Opioids are a class of powerful and highly-addictive drugs that include both prescription drugs like codeine and hydrocodone, as well as illegal narcotics, like heroin. Prescription opioids accounted for over $9 billion in sales last year for companies like Teva Pharmaceuticals, Johnson & Johnson's Janssen Pharmaceutical, Purdue Pharma and others.

Deaths linked to misuse and abuse of prescription opioids climbed to 19,000 in 2014, the highest figure on record, according to the Centers for Disease Control and Prevention. Heroin and opioid painkillers combined caused 28,650 fatal overdoses. Many prescription opioid abusers eventually switch to heroin because it sells for far less than black market pills and tablets.

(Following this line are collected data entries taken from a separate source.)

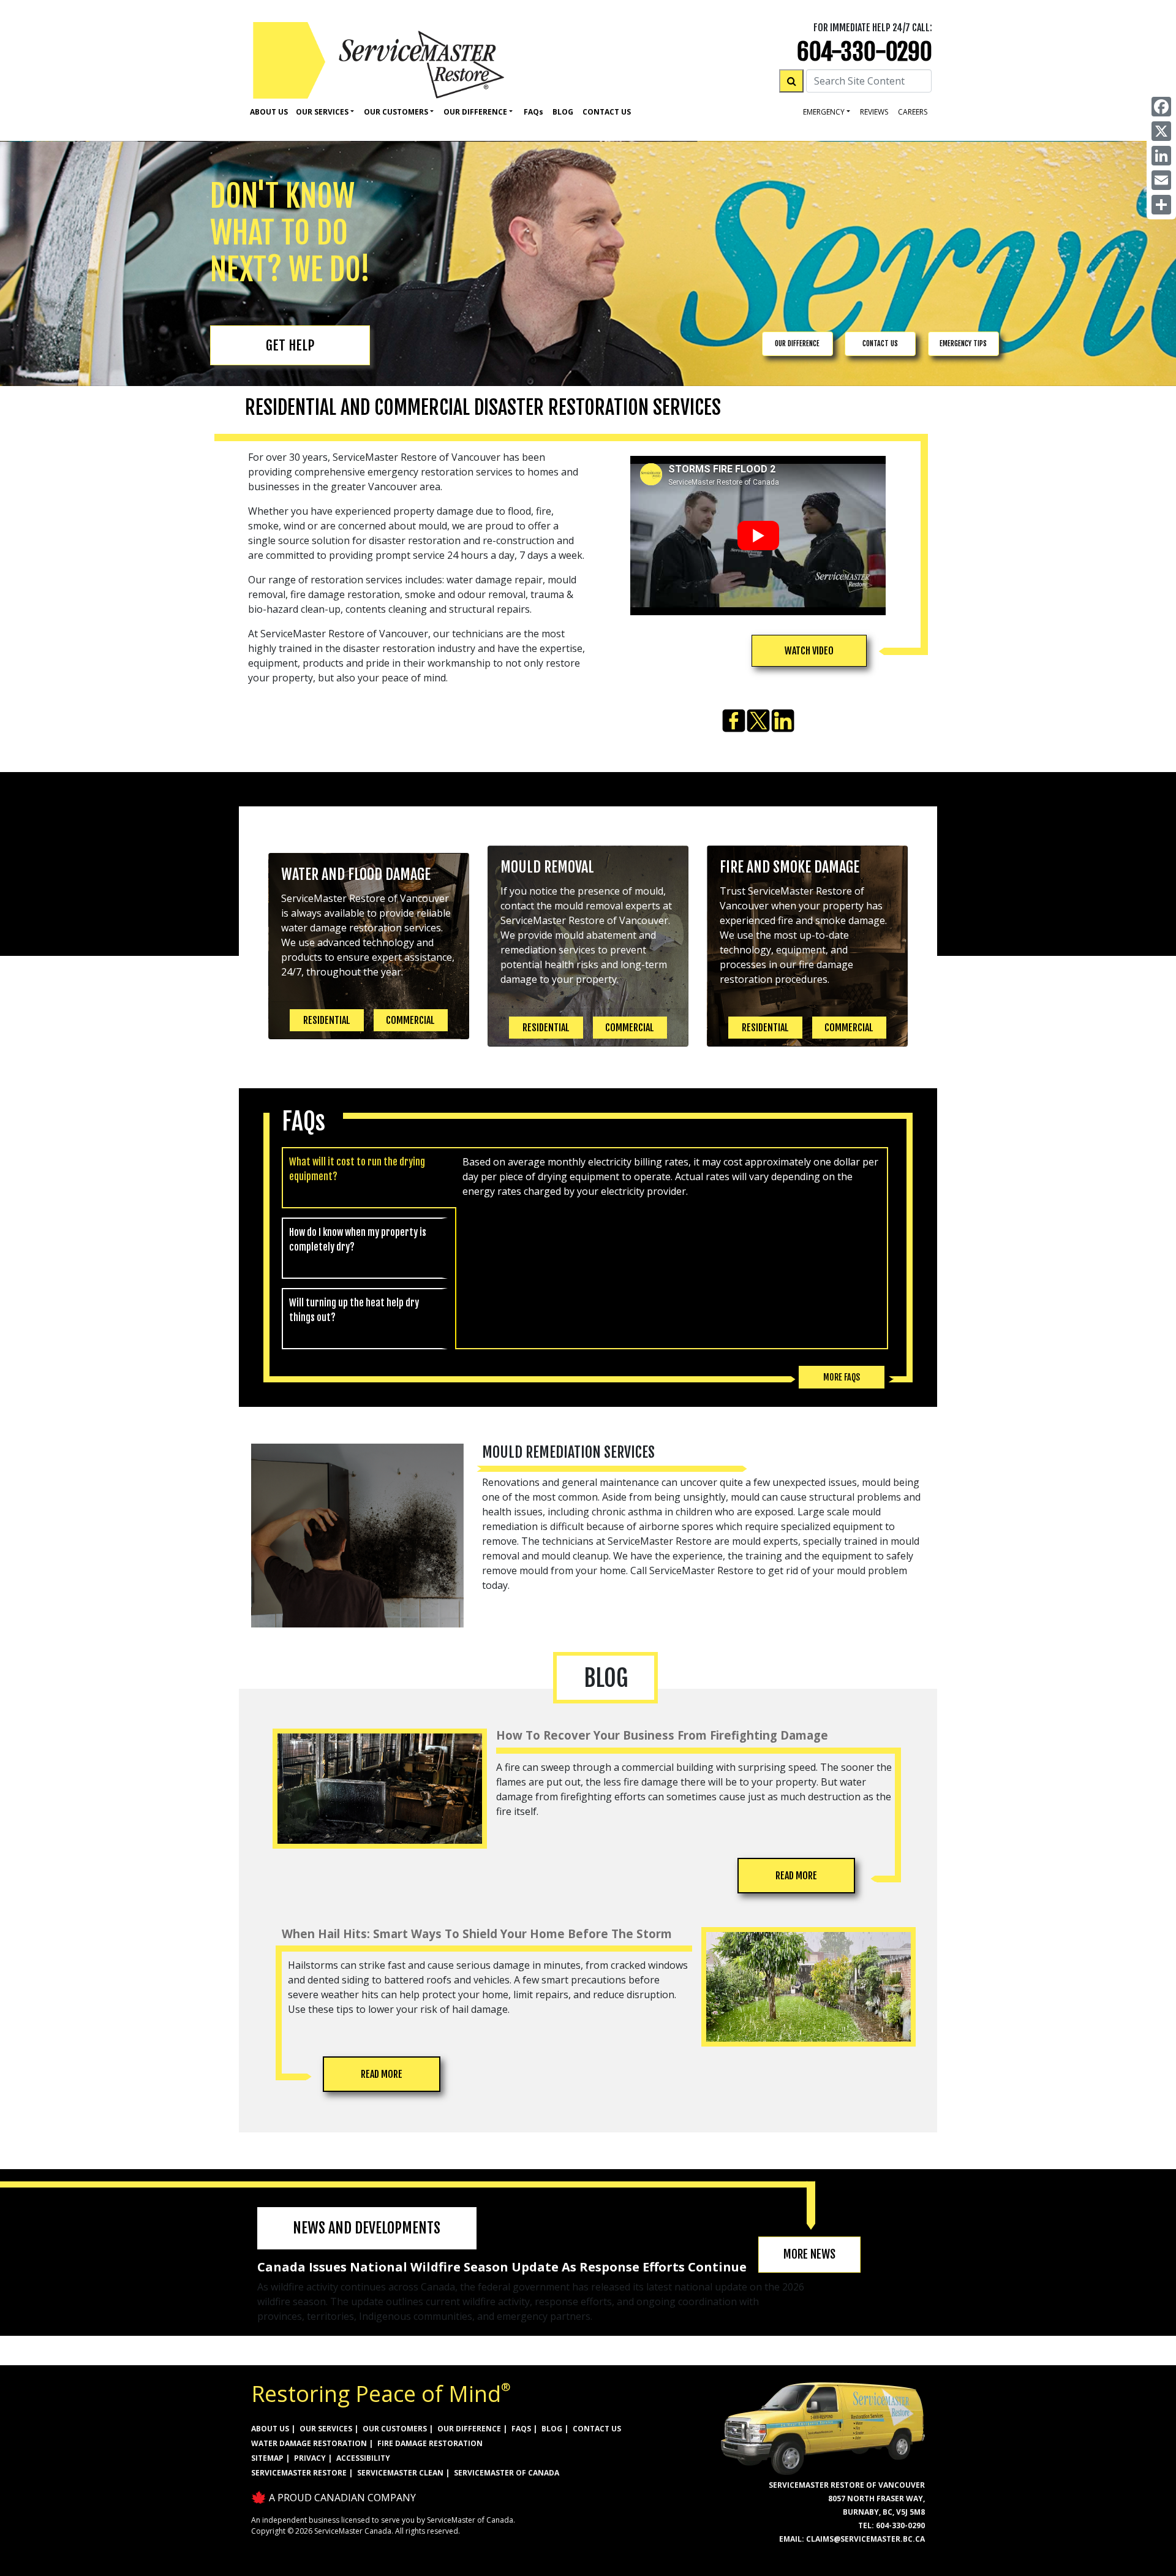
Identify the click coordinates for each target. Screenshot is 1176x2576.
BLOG (551, 2428)
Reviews (874, 112)
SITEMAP (267, 2458)
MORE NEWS (809, 2254)
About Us (269, 112)
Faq (533, 112)
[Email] (1161, 180)
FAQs (521, 2428)
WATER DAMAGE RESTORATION (309, 2443)
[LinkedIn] (1161, 155)
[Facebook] (1161, 106)
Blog (562, 112)
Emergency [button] (824, 112)
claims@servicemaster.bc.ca (865, 2539)
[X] (1161, 131)
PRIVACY (310, 2458)
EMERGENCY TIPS (963, 343)
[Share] (1161, 204)
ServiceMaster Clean (400, 2473)
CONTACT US (880, 343)
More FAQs (841, 1377)
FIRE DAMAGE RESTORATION (430, 2443)
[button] (809, 650)
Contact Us (606, 112)
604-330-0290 (864, 51)
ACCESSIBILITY (363, 2458)
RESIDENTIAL (326, 1020)
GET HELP (290, 345)
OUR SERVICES (326, 2428)
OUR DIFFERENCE (797, 343)
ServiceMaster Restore (299, 2473)
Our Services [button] (322, 112)
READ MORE (796, 1875)
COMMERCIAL (410, 1020)
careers (912, 112)
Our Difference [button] (475, 112)
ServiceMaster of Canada (506, 2473)
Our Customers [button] (396, 112)
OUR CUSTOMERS (395, 2428)
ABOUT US (270, 2428)
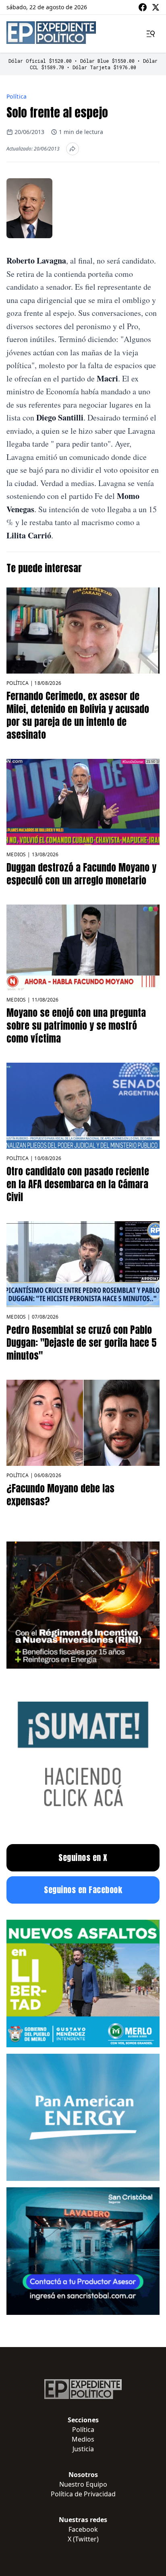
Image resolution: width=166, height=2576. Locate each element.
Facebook (83, 2529)
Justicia (83, 2448)
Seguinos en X (83, 1857)
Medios (16, 854)
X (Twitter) (83, 2539)
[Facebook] (143, 7)
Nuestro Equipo (83, 2484)
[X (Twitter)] (155, 7)
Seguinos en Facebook (83, 1890)
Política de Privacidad (83, 2493)
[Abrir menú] (151, 34)
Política (16, 96)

Government officials have already tried a variety of approaches to tackling painkiller abuse in recent years. The FDA previously restricted drugs like Vicodin to limit refills and who can prescribe them. States like Florida and New York have cracked down on "pill mills" using databases to monitor what doctors are prescribing. Earlier this month, Massachusetts signed into law a seven-day limit on first-time prescriptions for opioids - the first of its kind in the nation.

The FDA announcement comes less than a week after the CDC released the first-ever national prescribing guidelines for using opioids. The agency said primary care doctors should only turn to opioids after considering physical therapy, over-the-counter medications, counseling and other methods for treating chronic pain. When prescribing opioids for short-term pain, the agency said doctors should prescribe a 3-day supply, whenever possible.

Narula called that a "huge" step. "It's the first time the national government has really stepped in in this way," she said.